In a similar sense to how the agency you can currently write down about your system is probably not the real agency, if you do manage to write down a system whose agency really is pointed in the direction that the agency of a human wants, but that human is still a part of the current organizational structures in society, those organizational structures implement supervisor trees and competition networks which mean that there appears to be more success available if they try to use their ai to participate in the competition networks better—and thus goodhart whatever metrics are being competed at, probably related to money somehow.
If your AI isn’t able to provide the necessary wisdom to get a human from “inclined to accidentally use an obedient powerful ai to destroy the world despite this human’s verbal statements of intention to themselves” to “inclined to successfully execute on good intentions and achieve interorganizational behaviors that make things better”, then I claim you’ve failed at the technical problem anyway, even though you succeeded at obedient AI.
If everyone tries to win at the current games (in the technical sense of the word), everyone loses, including the highest scoring players; current societal layout has a lot of games where it seems to me the only long-term winning move is not to play and to instead try to invent a way to jump into another game, but where to some degree you can win short-term. Unfortunately it seems to me that humans are RLed pretty hard by doing a lot of playing of these games, and so having a powerful AI in front of them is likely to get most humans trying to win at those games. Pick an organization that you expect to develop powerful AGI; do you expect the people in that org to be able to think outside the framework of current society enough for their marginal contribution to push towards a better world when the size of their contribution suddenly gets very large?
Because I find it so interesting and want to understand it: What does the “RLed” in “Unfortunately it seems to me that humans are RLed pretty hard by doing a lot of playing of these games” mean? That term is not familiar to me.
Like seth said, I just mean reinforcement learning. Described in more typical language, people take their feelings of success from whether they’re winning at the player-vs-environment and player-vs-player contests one encounters in everyday life; opportunities to change what contests are possible are unfamiliar. I also think there are decision theory issues[1] humans have. and then of course people do in fact have different preferences and moral values. but even among people where neither issue is in play, I think people have pretty bad self-misalignment as a result of taking what-feels-good-to-succeed-at feedback from circumstances that train them into habits that work well in the original context, and which typically badly fail to produce useful behavior in contexts like “you can massively change things for the better”. Being prepared for unreasonable success is a common phrase referring to this issue, I think.
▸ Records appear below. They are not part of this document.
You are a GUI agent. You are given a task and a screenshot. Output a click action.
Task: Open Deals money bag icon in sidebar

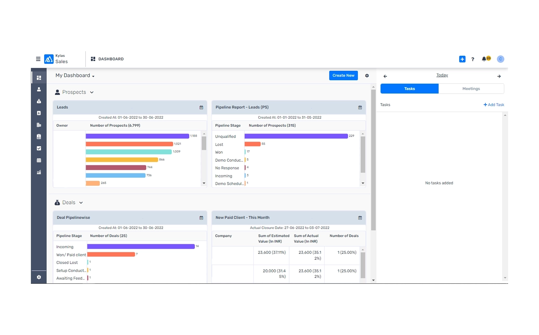click(x=39, y=101)
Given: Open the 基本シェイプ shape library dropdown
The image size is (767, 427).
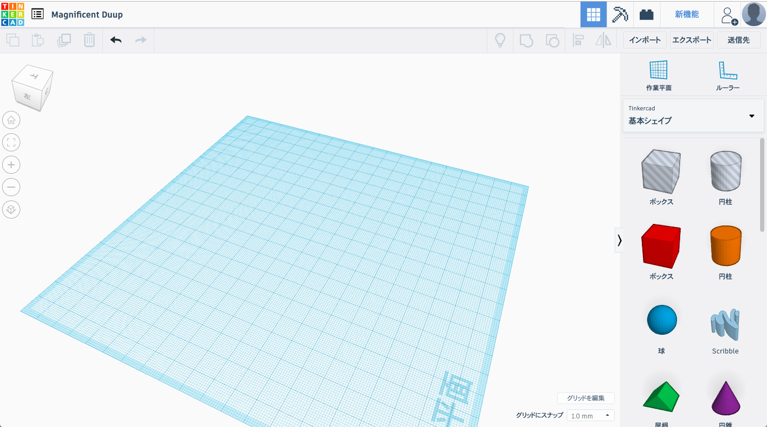Looking at the screenshot, I should pyautogui.click(x=692, y=115).
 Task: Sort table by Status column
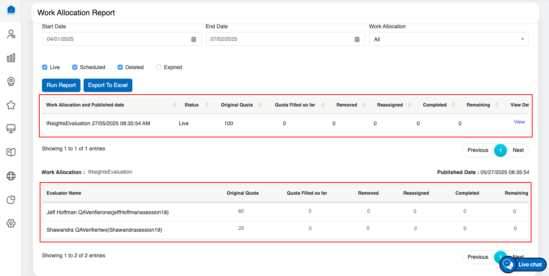point(207,105)
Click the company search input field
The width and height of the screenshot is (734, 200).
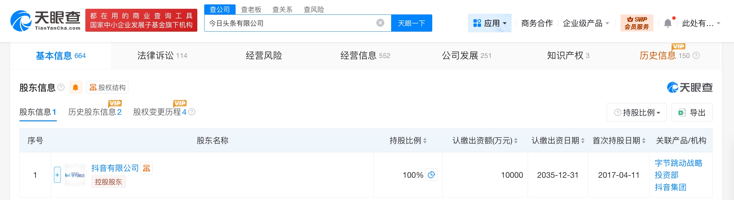[290, 23]
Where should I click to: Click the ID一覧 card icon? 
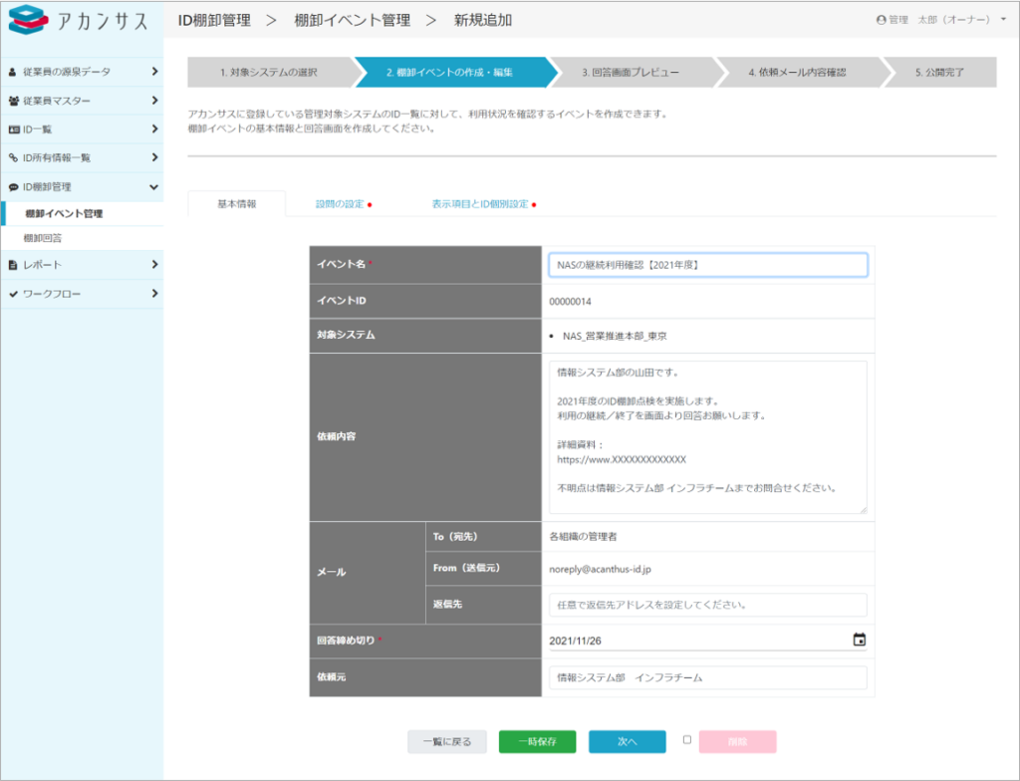13,130
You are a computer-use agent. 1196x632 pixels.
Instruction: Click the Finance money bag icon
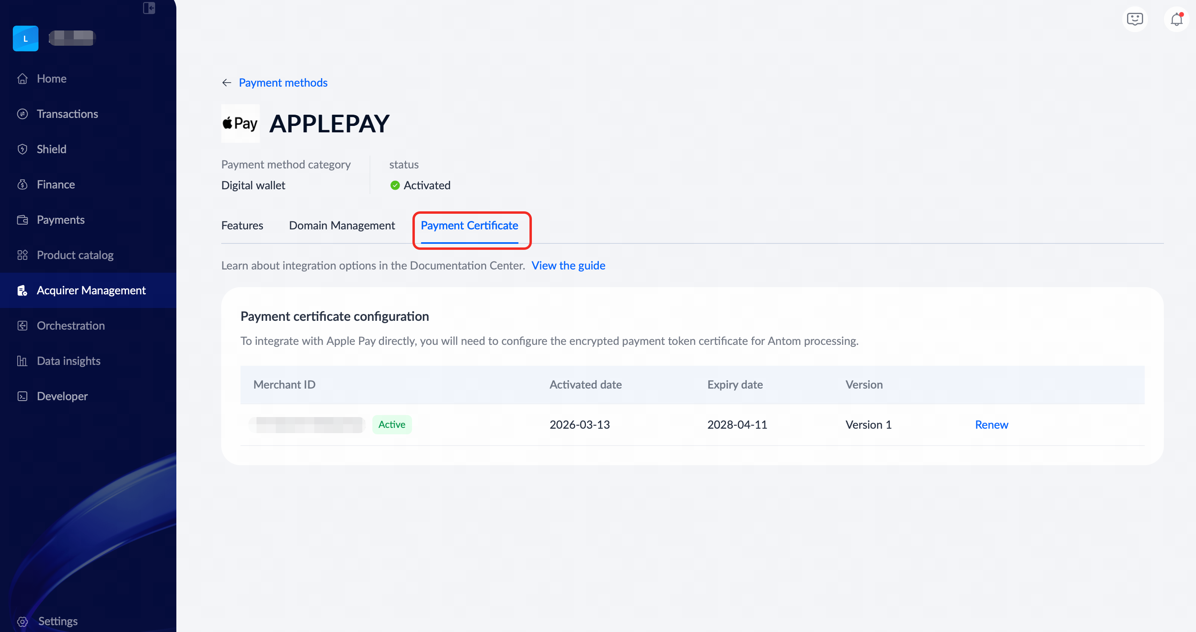[22, 185]
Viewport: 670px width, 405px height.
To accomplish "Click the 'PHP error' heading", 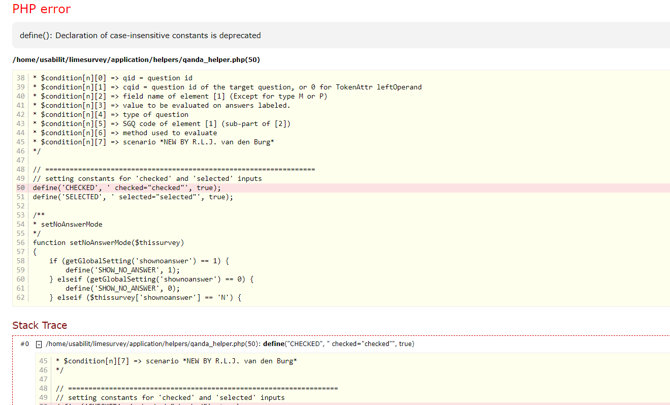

[1] in case this is useful context: a decision theory is a small mathematical expression which roughly expresses “what part of past, present, and future do you see as you-which-decides-together”, or stated slightly more technically, what’s the expression that defines how you consider counterfactuals when evaluating possible actions you “could [have] take[n]”; I’m pretty sure humans have some native one, and it’s not exactly any of the ones that are typically discussed but rather some thing vaguely in the direction of active inference, though people vary between approximating the typically discussed ones. The commonly discussed ones around these parts are stuff like EDT/CDT/LDTs { FDT, UDT, LIDT, … }
[edit: pinned to profile]
In a similar sense to how the agency you can currently write down about your system is probably not the real agency, if you do manage to write down a system whose agency really is pointed in the direction that the agency of a human wants, but that human is still a part of the current organizational structures in society, those organizational structures implement supervisor trees and competition networks which mean that there appears to be more success available if they try to use their ai to participate in the competition networks better—and thus goodhart whatever metrics are being competed at, probably related to money somehow.
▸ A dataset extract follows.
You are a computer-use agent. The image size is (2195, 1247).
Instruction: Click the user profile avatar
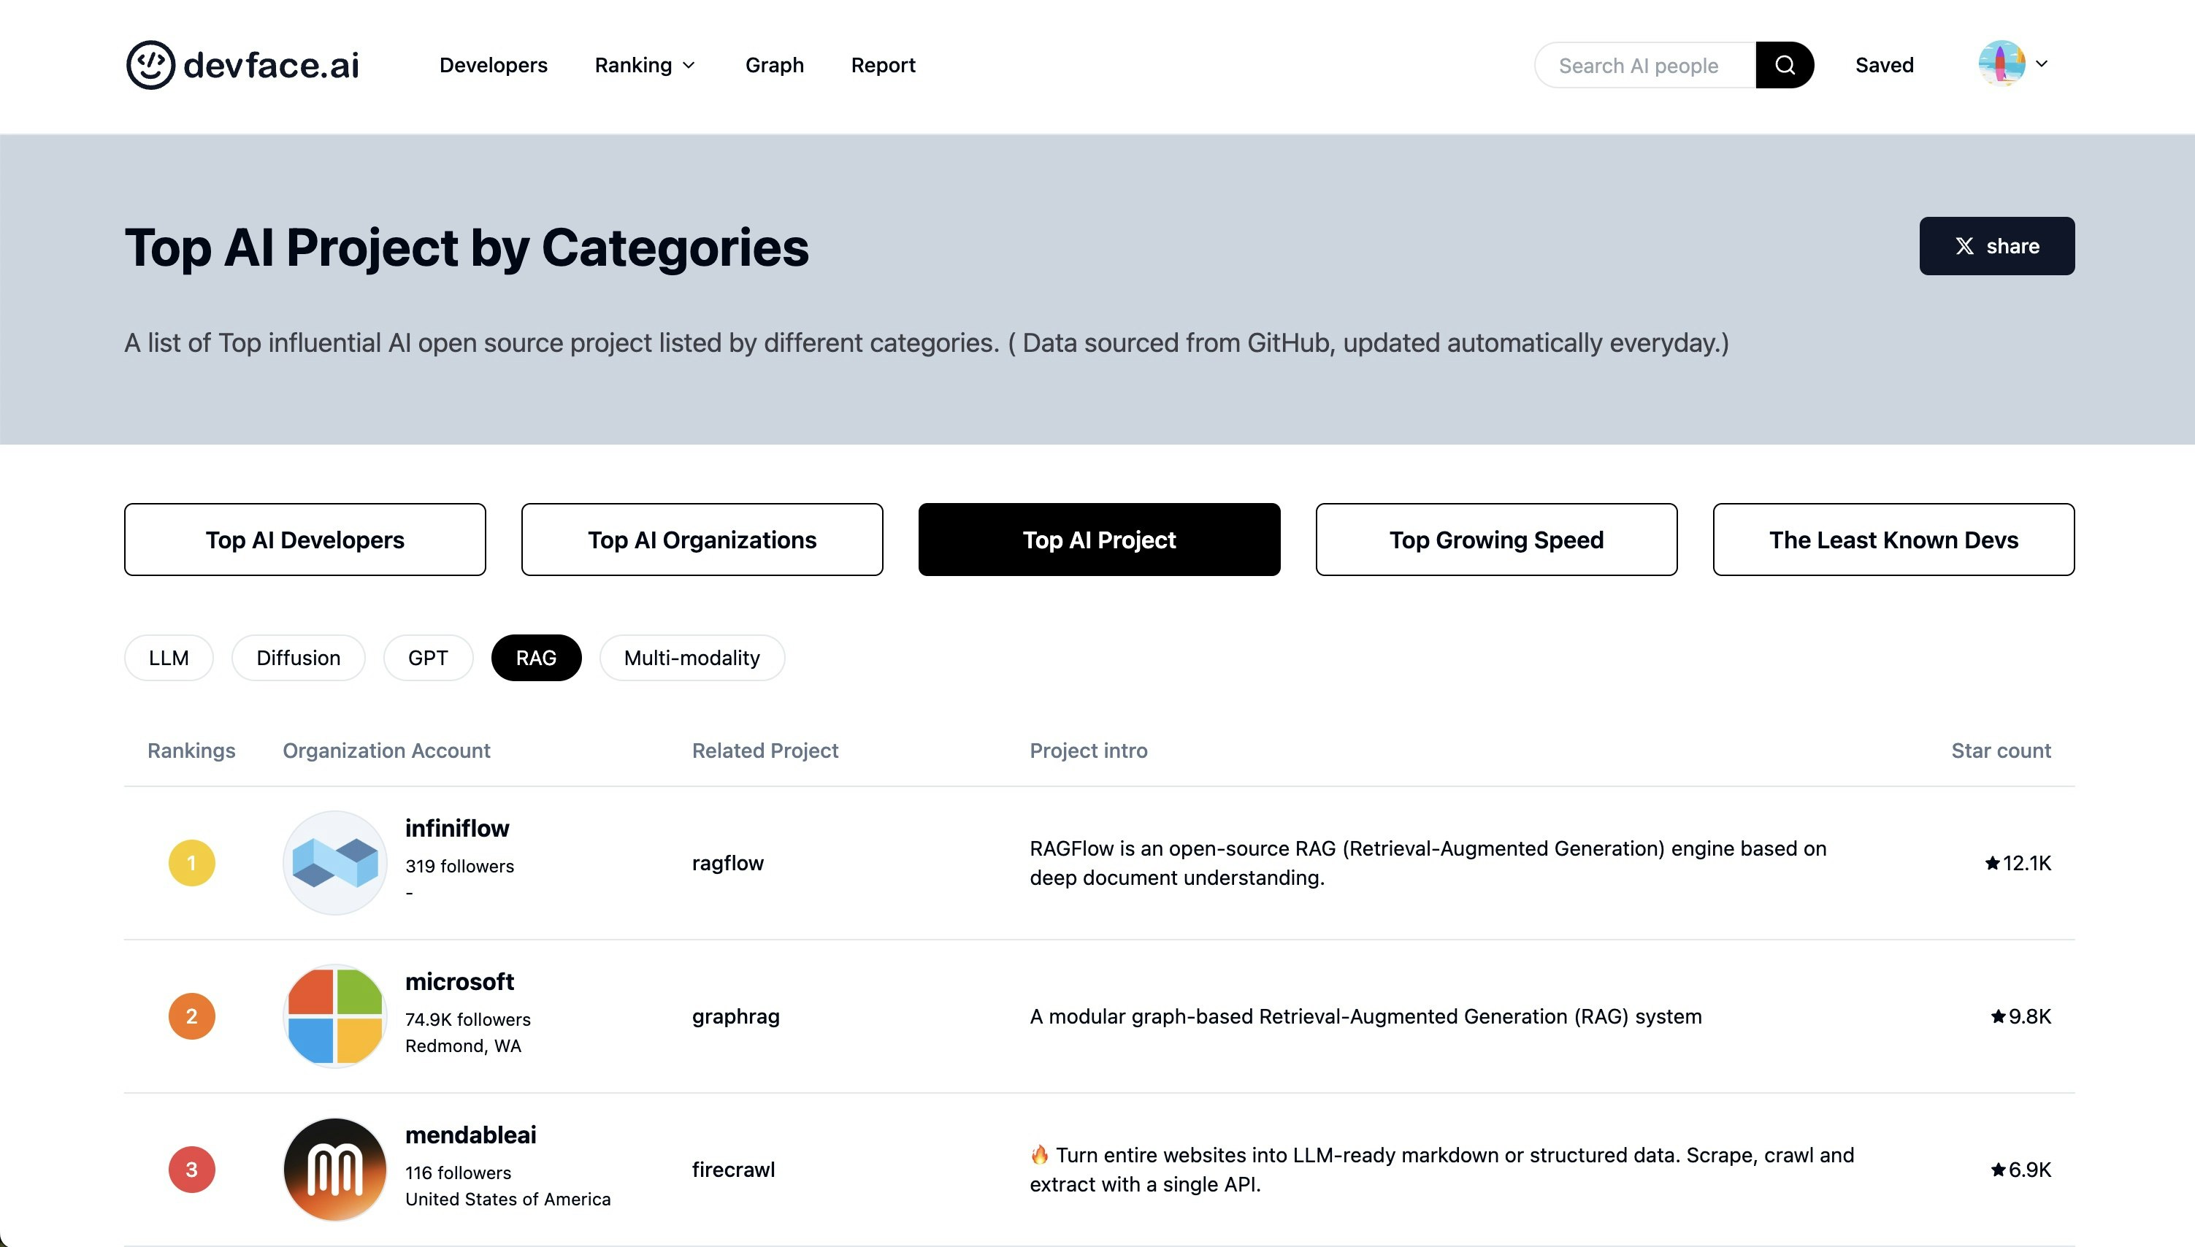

If your AI isn’t able to provide the necessary wisdom to get a human from “inclined to accidentally use an obedient powerful ai to destroy the world despite this human’s verbal statements of intention to themselves” to “inclined to successfully execute on good intentions and achieve interorganizational behaviors that make things better”, then I claim you’ve failed at the technical problem anyway, even though you succeeded at obedient AI.
If everyone tries to win at the current games (in the technical sense of the word), everyone loses, including the highest scoring players; current societal layout has a lot of games where it seems to me the only long-term winning move is not to play and to instead try to invent a way to jump into another game, but where to some degree you can win short-term. Unfortunately it seems to me that humans are RLed pretty hard by doing a lot of playing of these games, and so having a powerful AI in front of them is likely to get most humans trying to win at those games. Pick an organization that you expect to develop powerful AGI; do you expect the people in that org to be able to think outside the framework of current society enough for their marginal contribution to push towards a better world when the size of their contribution suddenly gets very large?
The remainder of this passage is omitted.